A CNN/ORC poll found that Clinton was leading Trump by nine points, but found that voters found them equally dishonest (34 percent of respondents thought Clinton was trustworthy, versus 35 percent for Trump). Maybe if he was facing a candidate not named Hillary Clinton Trump would be vulnerable to attacks on his compulsive lying, but so far it doesn't seem like such assaults are sticking.

Remember, too, that all of the anti-Trump rhetoric is coming from the media, an institution Americans trust less and less. I can tell you that Trump is a liar, that his attacks on Muslims and Mexican immigrants are either racist or a naked appeal to racists, same difference, but will you believe me, a 20-something Brooklynite with an admitted anti-Trump bias? The press is also often seen as pushing political correctness—which Trump supporters and many others on the right despise—and the notion that the economy has recovered. The numbers may say that the country's fortunes have improved, but wages have remained stagnant for decades, inequality is still rising, and homeowners are still struggling with unaffordable mortgages or choosing not to buy homes altogether.

This is what Trump means when he says that the system is rigged, which may be his most persuasive argument. The people telling you that the world is getting better when your livelihood is precarious are also the people telling you that the things you say are offensive or even racist, and the same people saying that Trump is super duper awful. To many primed to back an Anti-Establishment candidate, he might tell little lies that his opponents jump on, but his truths are big truths. Trump's speech at the Republican National Convention, full of stories of homicide and poverty and a world on fire, seemed insanely apocalyptic to people like me—not to mention full of falsehoods—but it also may have rang true to many people in a way that Clinton's "stronger together" optimism does not.
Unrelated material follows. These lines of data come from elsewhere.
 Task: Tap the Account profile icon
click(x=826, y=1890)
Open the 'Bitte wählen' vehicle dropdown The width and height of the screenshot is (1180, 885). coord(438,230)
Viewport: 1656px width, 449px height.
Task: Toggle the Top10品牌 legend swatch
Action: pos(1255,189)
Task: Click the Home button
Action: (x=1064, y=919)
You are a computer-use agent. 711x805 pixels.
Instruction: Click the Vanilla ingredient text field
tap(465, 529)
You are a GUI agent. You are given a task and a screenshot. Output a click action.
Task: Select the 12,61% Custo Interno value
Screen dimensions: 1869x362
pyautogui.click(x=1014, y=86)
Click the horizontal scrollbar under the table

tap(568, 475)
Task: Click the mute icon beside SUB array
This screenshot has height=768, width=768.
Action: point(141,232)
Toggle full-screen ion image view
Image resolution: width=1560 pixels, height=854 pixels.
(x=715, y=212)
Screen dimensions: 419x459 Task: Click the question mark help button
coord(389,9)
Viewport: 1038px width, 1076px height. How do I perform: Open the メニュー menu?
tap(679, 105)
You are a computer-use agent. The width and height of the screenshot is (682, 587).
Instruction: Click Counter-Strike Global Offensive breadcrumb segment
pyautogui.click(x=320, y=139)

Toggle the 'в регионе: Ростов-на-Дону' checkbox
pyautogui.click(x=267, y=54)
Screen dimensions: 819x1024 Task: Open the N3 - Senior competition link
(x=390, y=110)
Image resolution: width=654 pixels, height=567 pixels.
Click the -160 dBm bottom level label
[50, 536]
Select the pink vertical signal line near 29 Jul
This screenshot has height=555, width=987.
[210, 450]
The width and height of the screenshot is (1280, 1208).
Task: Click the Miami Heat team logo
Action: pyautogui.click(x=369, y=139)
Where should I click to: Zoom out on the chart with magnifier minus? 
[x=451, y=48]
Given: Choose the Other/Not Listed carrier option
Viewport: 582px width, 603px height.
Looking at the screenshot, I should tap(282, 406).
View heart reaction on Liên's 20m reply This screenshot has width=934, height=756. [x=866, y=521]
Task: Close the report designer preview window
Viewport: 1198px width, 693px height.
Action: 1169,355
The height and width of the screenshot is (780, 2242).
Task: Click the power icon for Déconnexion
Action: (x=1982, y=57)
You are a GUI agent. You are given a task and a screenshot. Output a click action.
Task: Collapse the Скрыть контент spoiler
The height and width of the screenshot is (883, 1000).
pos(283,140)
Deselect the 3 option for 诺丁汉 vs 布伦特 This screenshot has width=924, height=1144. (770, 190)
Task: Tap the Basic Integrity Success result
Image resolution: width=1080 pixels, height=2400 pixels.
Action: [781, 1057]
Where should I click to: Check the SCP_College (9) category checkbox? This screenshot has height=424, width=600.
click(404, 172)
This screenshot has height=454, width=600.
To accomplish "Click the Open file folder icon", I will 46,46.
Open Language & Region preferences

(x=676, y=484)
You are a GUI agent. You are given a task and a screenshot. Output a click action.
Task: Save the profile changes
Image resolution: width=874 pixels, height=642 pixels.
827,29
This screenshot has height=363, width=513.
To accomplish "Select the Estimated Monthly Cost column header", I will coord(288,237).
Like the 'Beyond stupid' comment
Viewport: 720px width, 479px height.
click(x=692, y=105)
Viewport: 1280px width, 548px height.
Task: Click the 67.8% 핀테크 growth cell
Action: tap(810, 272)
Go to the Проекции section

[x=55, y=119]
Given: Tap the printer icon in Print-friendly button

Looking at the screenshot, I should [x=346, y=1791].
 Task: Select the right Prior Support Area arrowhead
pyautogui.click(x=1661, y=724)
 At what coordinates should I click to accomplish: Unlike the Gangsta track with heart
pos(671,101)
Clinton is currently leading in pretty much every poll and has done better since the DNC ended. But her lead is still in the single digits, which is to say that Trump still has a puncher's chance, no matter how many strange statements he makes, no matter how many times the media crows about his amateur-hour mistakes on the trail. The correct metaphor for Trump's candidacy is not an implosion but Springfield's perpetual tire fire from The Simpsons—an ugly, smelly blaze that nonetheless refuses to go out.